I am not proud to admit it, but sometimes I get tired of talking about World War II. After having Pearl Harbor and the Holocaust hammered into me through years of grade school, middle school, high school, and college, not to mention numerous Oscar-bait movies, I get worn out talking about World War II. Even though my own grandfather served in World War II, at times I couldn't help thinking, “Yes, horrible things happened. Can we move on?” I thought that Apocalypse: World War II would be just another war documentary with good intentions. It would hit all the highlights, remind the audience of the atrocities of the Holocaust, and not really bring anything new to the table. Boy was I wrong. Apocalypse: World War II shattered my complacency by showing me parts of the war that I had never seen before.
Apocalypse: World War II starts by setting up the conditions in Germany which allowed Adolf Hitler's rise to power, and it ends with the surrender of Japan. What makes Apocalypse: World War II unusual as a war film is that there are no talking heads or talking-head interviews with World War II experts. Almost the entirety of the six-part miniseries is made up of real footage from the war. There is battle footage, but there is also film of soldiers taking pictures of their prisoners and then forcing these men, women, and children to dig their own mass graves before shooting them in the head. There is a young British girl participating in bombing drills with her family and listening to news broadcasts on the radio. In another horrifying scene, German soldiers are filmed freezing to death in Russia with their corpses lying in the snow, and soldiers are training dogs to run under tanks with bombs attached to their bodies.
Often times when I learned about World War II in school, many of these people and events felt less real to me because I was just reading about them as opposed to seeing them in real life. I couldn't grasp the idea that Hitler was a human being beyond giving insane speeches and ranting like Charlie Chaplin in The Great Dictator. In Apocalypse: World War II, I got to see Hitler hanging out with his mistress and playing with his beloved dogs. This man treated Jews, homosexuals, and the disabled like cockroaches that needed to be exterminated from his country, but he loved his dogs. Hitler was not a super-human demon who put his country under a spell. He was a human being, and that makes his rise to power all the more frightening.

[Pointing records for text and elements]
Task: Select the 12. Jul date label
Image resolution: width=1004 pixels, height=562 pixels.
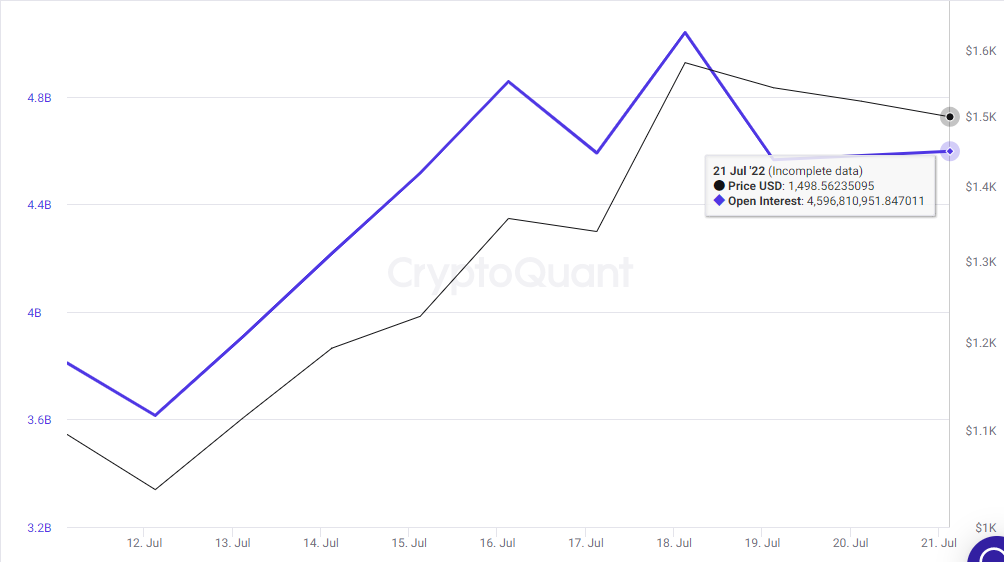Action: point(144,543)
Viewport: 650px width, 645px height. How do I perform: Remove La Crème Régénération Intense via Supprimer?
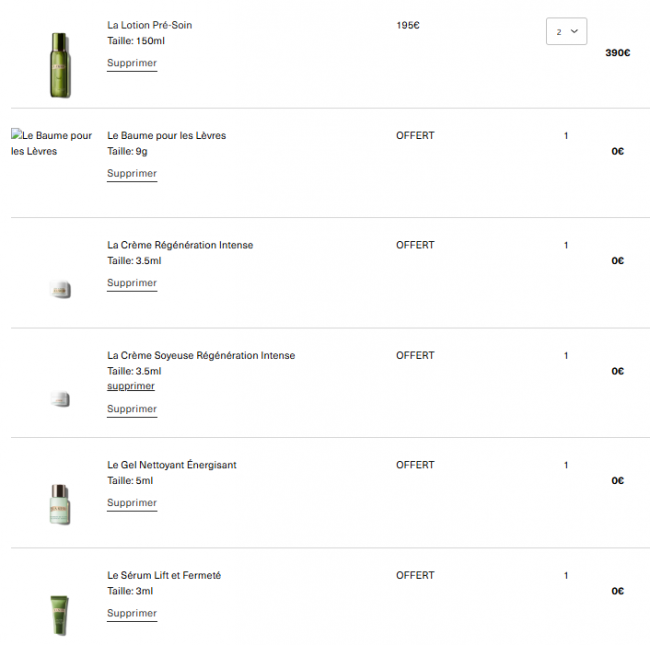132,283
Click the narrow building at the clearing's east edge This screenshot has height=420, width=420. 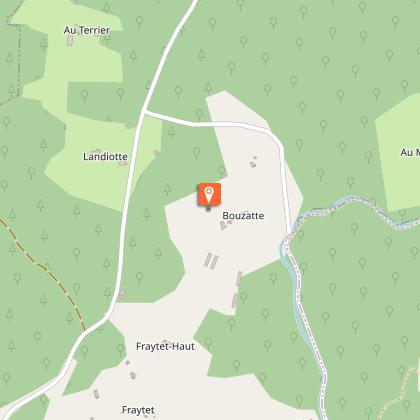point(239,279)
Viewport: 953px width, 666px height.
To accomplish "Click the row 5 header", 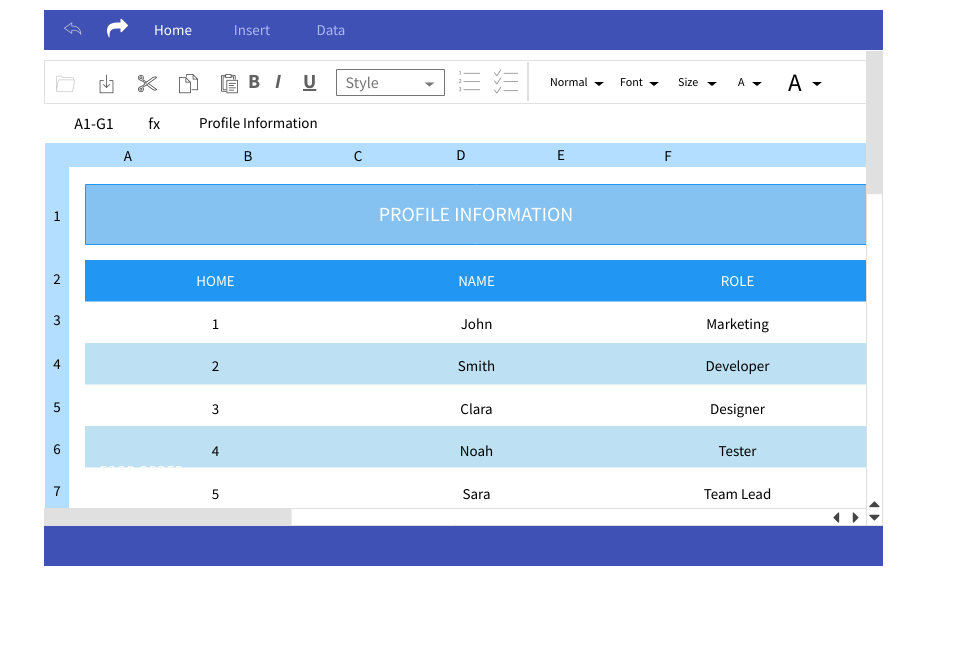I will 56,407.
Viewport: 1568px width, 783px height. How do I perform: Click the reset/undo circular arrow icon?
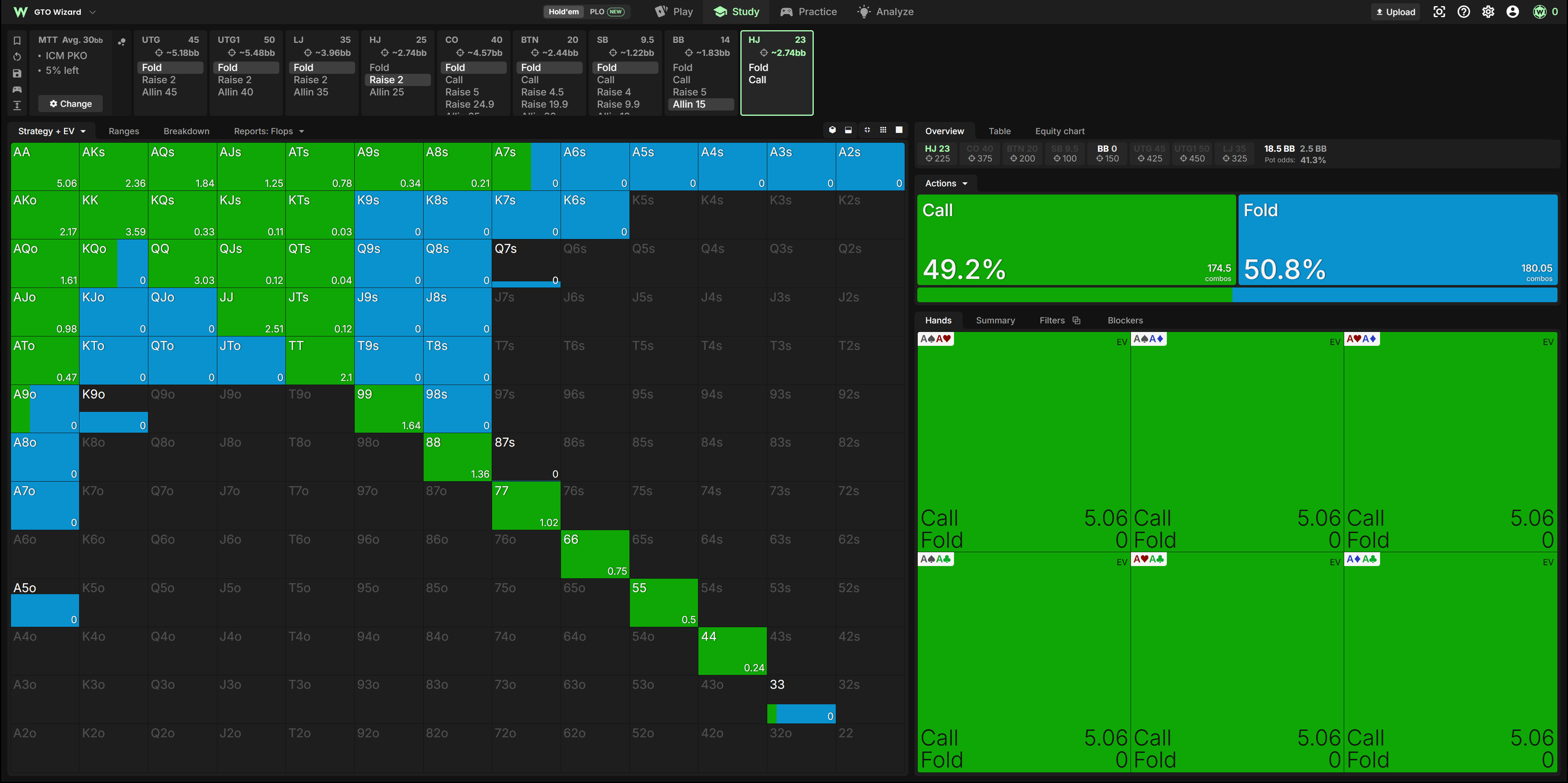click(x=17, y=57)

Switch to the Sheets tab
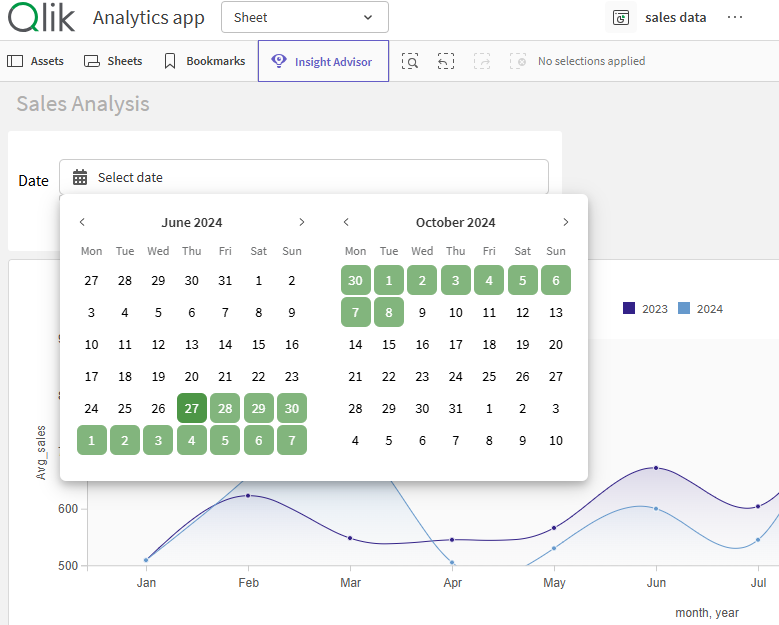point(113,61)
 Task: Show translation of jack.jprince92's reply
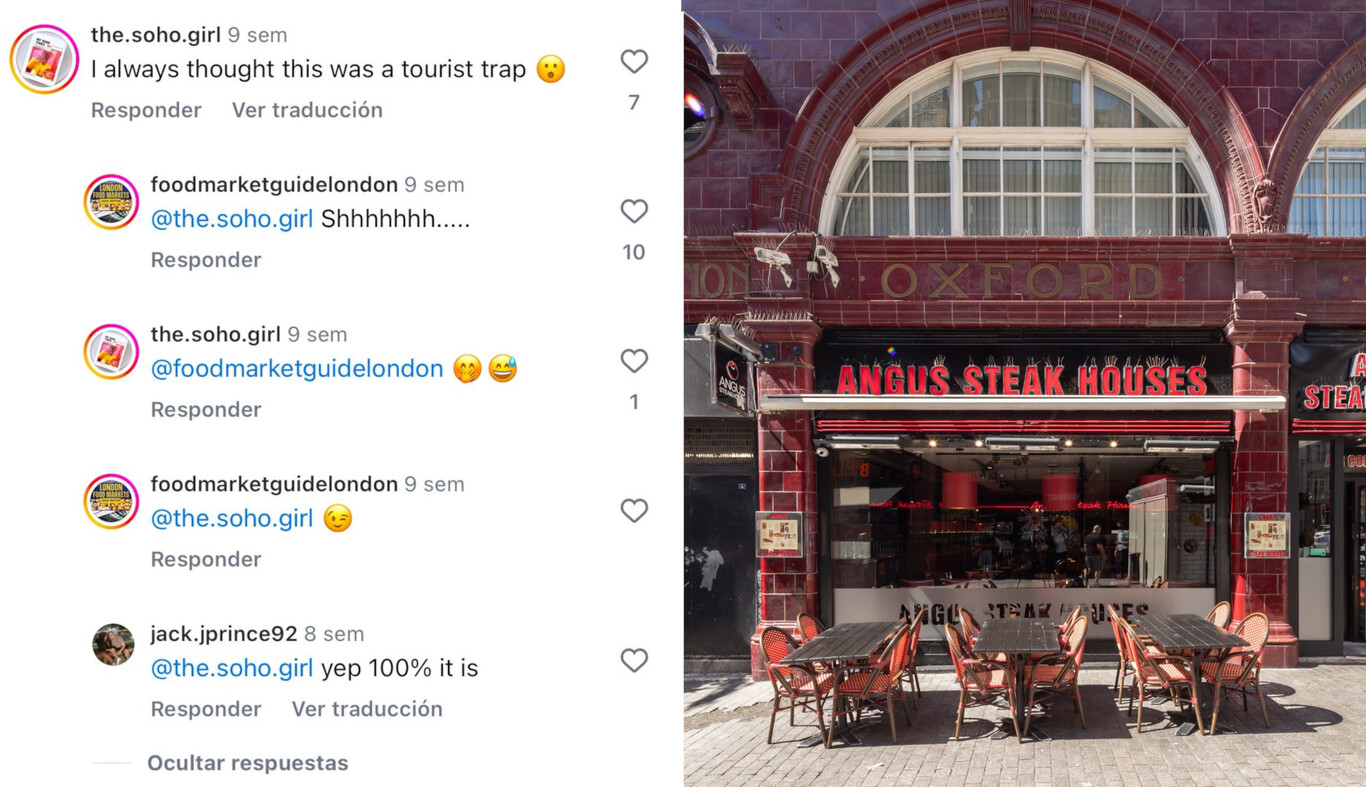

§ **SHORT TASK**:
According to the review, why did many of the people and events of World War II feel less real to the writer when learning about them in school?

§ **THE RESULT**:
They felt less real because the writer was only reading about them rather than seeing them in real life.